Let's wind the clock back to 1970 (perhaps 1960). We had the
same issues then. Caches weren't invented in 1990, as you
apparently believe.
What in that post would lead you to believe that I thought cache was
invented in 1990? The (implied) context was the world of
microprocessors, and the particular point of discussion was the
importance _cache_misses_.
CACHE misses, Keith. That's what we were talking about. Could anyone
grasp how catastrophic CACHE misses would become for performance and
how it would be handled in the long run. C-A-C-H-E misses.
To clear up any possible confusion about how well this issue was (not)
understood as late as the mid-90's, I went looking for references to
the term "compulsory cache miss". Among other things, I turned up
http://www.complang.tuwien.ac.at/anton/memory-wall.html
by Anton Ertl, a frequent and respected contributor to comp.arch. In
that document, he is taking aim at a famous paper, "Hitting the Memory
Wall: Implications of the Obvious" by Wulf et. al.
The belief at the time was that computing time would eventually be
dominated by compulsory cache misses, and Ertl's main beef was that
"Hitting the Memory Wall" made unwarranted assumptions about
compulsory cache misses. Even Prof. Ertl missed the point.
In order to make it completely, utterly, unalterably, unarguably,
transparently clear just *how* poorly the issue was understood at the
time, I am going to make an extended quote from the famous Wulf paper:
<begin quote>
To get a handle on the answers, consider an old friend the equation
for the average time to access memory, where t c and t m are the cache
and DRAM access times andp is the probability of a cache hit:
tavg = p*tc + (l-p) *tm
We want to look at how the average access time changes with
technology, so we'll make some conservative assumptions; as you'll
see, the specific values won't change the basic conclusion of this
note, namely that we are going to hit a wall in the improvement of
system performance unless something basic changes.

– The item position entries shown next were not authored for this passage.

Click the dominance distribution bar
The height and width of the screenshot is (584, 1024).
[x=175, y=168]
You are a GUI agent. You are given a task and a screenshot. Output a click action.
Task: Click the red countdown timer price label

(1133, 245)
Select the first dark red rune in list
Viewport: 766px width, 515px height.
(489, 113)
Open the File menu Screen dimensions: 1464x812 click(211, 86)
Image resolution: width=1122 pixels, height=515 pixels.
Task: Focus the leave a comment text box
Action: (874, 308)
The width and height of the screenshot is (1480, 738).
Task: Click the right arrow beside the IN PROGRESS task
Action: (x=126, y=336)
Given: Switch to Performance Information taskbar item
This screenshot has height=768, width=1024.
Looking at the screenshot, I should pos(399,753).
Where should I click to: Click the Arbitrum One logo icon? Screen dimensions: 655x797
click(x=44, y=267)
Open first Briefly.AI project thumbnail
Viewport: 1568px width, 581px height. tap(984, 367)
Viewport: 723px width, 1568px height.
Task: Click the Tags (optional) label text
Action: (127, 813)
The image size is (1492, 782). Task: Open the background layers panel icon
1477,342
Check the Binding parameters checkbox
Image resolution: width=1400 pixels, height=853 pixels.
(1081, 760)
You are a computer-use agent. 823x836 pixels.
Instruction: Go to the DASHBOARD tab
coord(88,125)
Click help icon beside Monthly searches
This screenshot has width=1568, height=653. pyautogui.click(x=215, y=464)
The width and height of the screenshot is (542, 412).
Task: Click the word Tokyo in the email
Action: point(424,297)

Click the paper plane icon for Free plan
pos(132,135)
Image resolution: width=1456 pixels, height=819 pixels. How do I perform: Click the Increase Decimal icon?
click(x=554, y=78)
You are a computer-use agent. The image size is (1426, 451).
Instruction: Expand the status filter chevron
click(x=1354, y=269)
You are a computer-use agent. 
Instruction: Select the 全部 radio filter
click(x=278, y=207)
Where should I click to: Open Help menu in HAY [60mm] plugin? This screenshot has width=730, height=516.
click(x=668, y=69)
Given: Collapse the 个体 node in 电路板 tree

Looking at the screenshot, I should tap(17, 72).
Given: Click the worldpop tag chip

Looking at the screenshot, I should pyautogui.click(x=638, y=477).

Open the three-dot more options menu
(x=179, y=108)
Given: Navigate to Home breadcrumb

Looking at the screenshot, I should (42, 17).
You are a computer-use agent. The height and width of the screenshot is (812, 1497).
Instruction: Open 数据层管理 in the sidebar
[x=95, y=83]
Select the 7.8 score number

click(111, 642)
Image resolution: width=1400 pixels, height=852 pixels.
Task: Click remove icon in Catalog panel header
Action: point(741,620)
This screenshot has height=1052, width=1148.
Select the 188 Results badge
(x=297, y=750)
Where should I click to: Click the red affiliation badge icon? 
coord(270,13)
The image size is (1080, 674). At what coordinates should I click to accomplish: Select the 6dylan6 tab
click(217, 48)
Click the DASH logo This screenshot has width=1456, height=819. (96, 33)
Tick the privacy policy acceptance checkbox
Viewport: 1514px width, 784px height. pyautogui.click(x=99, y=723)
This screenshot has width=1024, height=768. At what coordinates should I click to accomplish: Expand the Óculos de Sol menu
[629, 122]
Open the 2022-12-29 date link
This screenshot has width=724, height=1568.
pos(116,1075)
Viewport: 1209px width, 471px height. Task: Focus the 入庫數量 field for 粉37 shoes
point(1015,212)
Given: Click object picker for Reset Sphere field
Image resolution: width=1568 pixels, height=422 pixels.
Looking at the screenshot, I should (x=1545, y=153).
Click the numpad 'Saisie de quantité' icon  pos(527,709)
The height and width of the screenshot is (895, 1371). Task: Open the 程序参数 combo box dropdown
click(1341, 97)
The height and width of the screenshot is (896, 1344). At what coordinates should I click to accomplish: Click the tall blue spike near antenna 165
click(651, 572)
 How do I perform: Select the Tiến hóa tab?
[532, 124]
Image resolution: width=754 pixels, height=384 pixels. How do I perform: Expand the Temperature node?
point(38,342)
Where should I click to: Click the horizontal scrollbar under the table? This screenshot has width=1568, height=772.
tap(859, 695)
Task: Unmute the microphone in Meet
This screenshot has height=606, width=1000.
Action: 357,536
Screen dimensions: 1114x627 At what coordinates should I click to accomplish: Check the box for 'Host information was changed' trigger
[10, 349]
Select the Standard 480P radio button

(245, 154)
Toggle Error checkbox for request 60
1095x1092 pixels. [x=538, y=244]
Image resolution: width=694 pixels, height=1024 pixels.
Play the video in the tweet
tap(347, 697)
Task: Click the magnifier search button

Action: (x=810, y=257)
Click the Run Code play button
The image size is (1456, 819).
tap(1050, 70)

First let's assume that the cache speed matches that of the processor,
and specifically that it scales with the processor speed. This is
certainly true for on-chip cache, and allows us to
easily normalize all our results in terms of instruction cycle times
(essentially saying t c = 1 cpu cycle). Second, assume that the cache
is perfect. That is, the cache never has a conflict
or capacity miss; the only misses are the compulsory ones. Thus ( 1
-p) is just the probability of accessing a location that has never
been referenced before (one can quibble
and adjust this for line size, but this won't affect the conclusion,
so we won't make the argument more complicated than necessary).
Now, although ( 1 -p) is small, it isn't zero_ Therefore as t c and t
m diverge, tavg will grow and system performance will degrade. In
fact, it will hit a wall.
<end quote>
Simple, obvious, easy to state, easy to understand, and WRONG.
Today's computer programs hide many so-called compulsory misses by
finding something else for the processor to do while waiting for the
needed data to become available. What makes OoO so powerful is that
it can hide even compulsory misses, and people just didn't get it,
even by the mid-nineties. People were still thinking of cache in
terms of data re-use.
No one whose primary experience was on a Cray-1 type machine would
have made such a mistake, because there was no cache to miss, and
memory access latency was significant (eight cycles if I recall
correctly without checking). Cray-type machines had been hiding most
so-called compulsory misses ever since the machine went into
production, and with in-order execution, by the simple expedient of
pipelining.
The term compulsory cache miss can still be found in much more recent
references, e.g.,
http://www.extremetech.com/article2/0,3973,34539,00.asp
but I have no idea why people keep talking about compulsory misses,
because the concept has turned out not to be all that important.
The misses that count are not first reference misses, or compulsory
misses, but first reference misses that are made too late to avoid
stalling the pipeline. For a processor like Itanium, whether you can
make memory requests early enough to avoid stalling the pipeline
depends on how predictable the code is. For an OoO processor, whether
you can make requests early enough to avoid stalling the pipeline
depends on lots of things, including how aggressive you want to be in
speculation and how much on-die circuitry you are willing to commit to
instruction juggling.
The designers of Itanium bet that on-die scheduling would take too
many transistors and too much power to work well. They bet wrong, but
to say that the issues were well understood when they put their money
down is simply to ignore history.
RM